Di fatto, anche nel ministero della predicazione, come in molti altri ambiti, i nostri Padri hanno marcato in modo irreversibile la storia del cristianesimo, a tal punto che ogni annuncio e magistero successivo, se vuole essere autentico, deve confrontarsi con il loro annuncio e con il loro magistero. Pertanto un predicatore, che non si confronta con i Padri, non è un autentico predicatore della Chiesa.
Parto da un approccio introduttivo, che contempla due “casi” interessanti: quello dello Pseudo-Clemente e quello di sant’Ambrogio.
* Cominciamo dallo Pseudo-Clemente, o meglio dalla cosiddetta Seconda Lettera di Clemente, nota come la più antica omelia patristica a noi pervenuta. Si tratta in realtà di uno scritto falsamente attribuito a Clemente, vescovo di Roma verso la fine del primo secolo. A tutt'oggi se ne ignora – oltre che la paternità – la data precisa e il luogo di composizione. E' comunque uno scritto venerando, riconducibile forse alla metà del secondo secolo. Fra l'altro, in questa cosiddetta Seconda Lettera di Clemente si incontra, per la prima volta nella letteratura patristica, il termine katechéo, nel significato etimologico di “insegnare a viva voce”, dove però l'insegnamento non è altro che l'“eco” (e il sostantivo “eco” è presente in katechéo) di una Parola che è già stata detta: quella di Dio.
Ecco dunque che cos'è l'omelia per i nostri Padri: è un “riecheggiamento” della Parola di Dio, appena pronunciata nell'assemblea liturgica.
* Sempre a questo riguardo, è eloquente un altro riferimento alla tradizione, questa volta relativo ad Ambrogio, vescovo di Milano fra il 374 e il 397. C'è un episodio della sua vita, narrato dal diacono Paolino, che riveste un grande valore simbolico.
Narra Paolino che c'era a Milano un eretico, un ariano, “fin troppo abile nel discutere, e testardo, tanto che non si poteva convertirlo alla fede cattolica. Un giorno egli si trovava in chiesa mentre il vescovo predicava, e vide (come dopo riferì egli stesso) un angelo che parlava all'orecchio del vescovo, mentre questi predicava. Sembrava proprio che Ambrogio ripetesse al popolo le parole dell'angelo. Convertito da questa visione, quell'uomo cominciò a difendere egli stesso la fede che prima combatteva” (Vita 17).

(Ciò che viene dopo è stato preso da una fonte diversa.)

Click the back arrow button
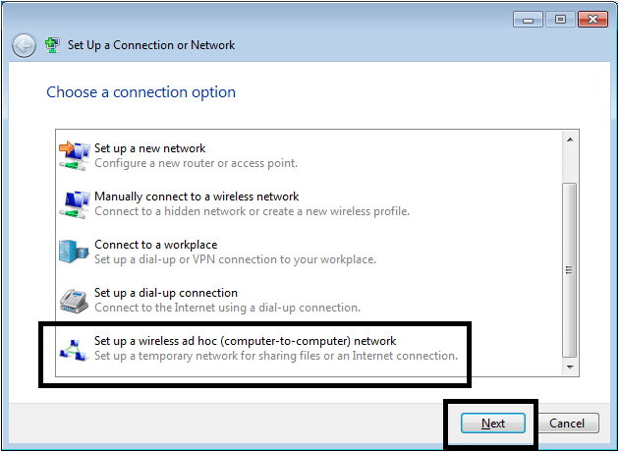The width and height of the screenshot is (619, 452). pos(25,46)
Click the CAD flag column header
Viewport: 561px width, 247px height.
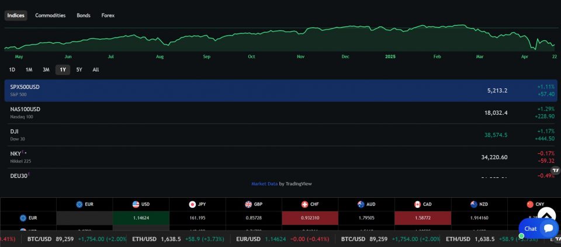click(x=423, y=204)
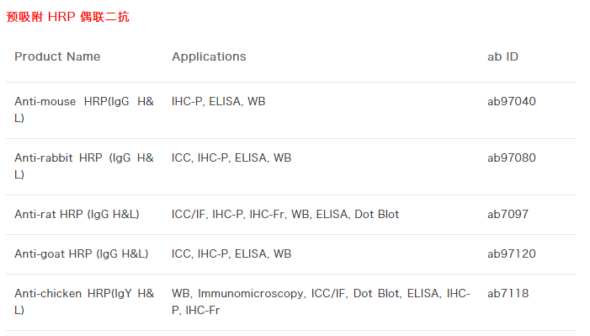Image resolution: width=590 pixels, height=336 pixels.
Task: Click the ab ID column header
Action: [502, 56]
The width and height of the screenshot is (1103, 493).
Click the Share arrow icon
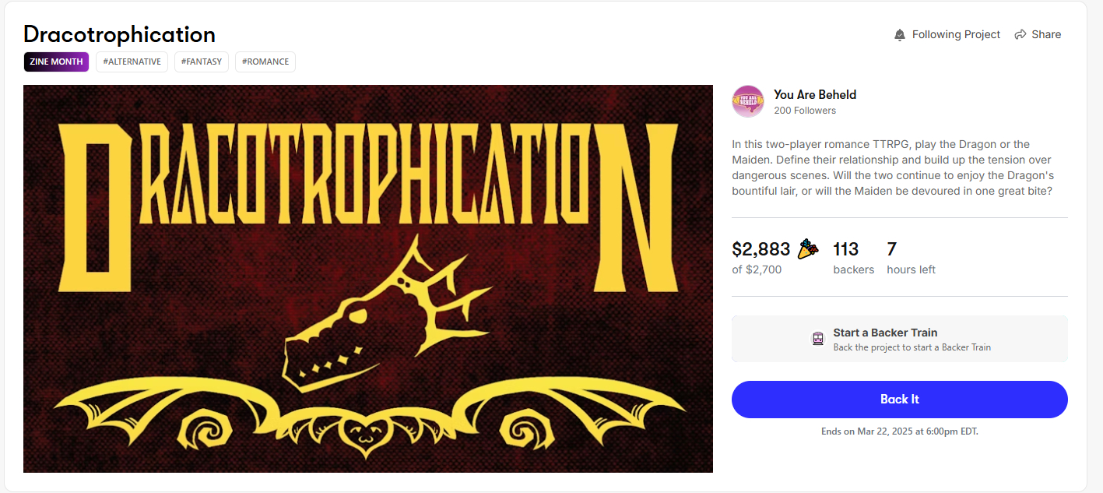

Lo ripeto: si tratta di un episodio che riveste un grande valore simbolico, mentre dice il metodo di Ambrogio, e dei nostri Padri in genere, nel predicare. Essi non predicavano se stessi, ma le parole ispirate; non vane dottrine, ma la Parola di Dio, la sola capace di convertire il cuore dell'uomo. Così l'omelia era “catechesi” nel senso etimologico del termine: un “riecheggiamento” della Parola di Dio.
1. Dai Padri della Chiesa al Magistero attuale
Certo, dai Padri ad oggi trascorrono quasi duemila anni di predicazione cristiana. E proprio nel solco di questa tradizione si collocano i ministri ordinati, ai quali è affidata la missione “tremenda e meravigliosa” di predicare la Parola di Dio: una missione che troviamo sintetizzata in un celebre passaggio della Dei Verbum, che cita a sua volta un Sermone di sant'Agostino (così, da Agostino al Vaticano II, risaliamo un bel po' di secoli di predicazione).
"E' necessario", ammonisce la Dei Verbum al n. 25, "che tutti i chierici e quanti, come i catechisti, attendono al ministero della Parola, conservino un continuo contatto con le Scritture, mediante una sacra lettura assidua e lo studio accurato, affinché non diventi", ed è qui la citazione agostiniana, "'vano predicatore della Parola all'esterno colui che non l'ascolta di dentro'".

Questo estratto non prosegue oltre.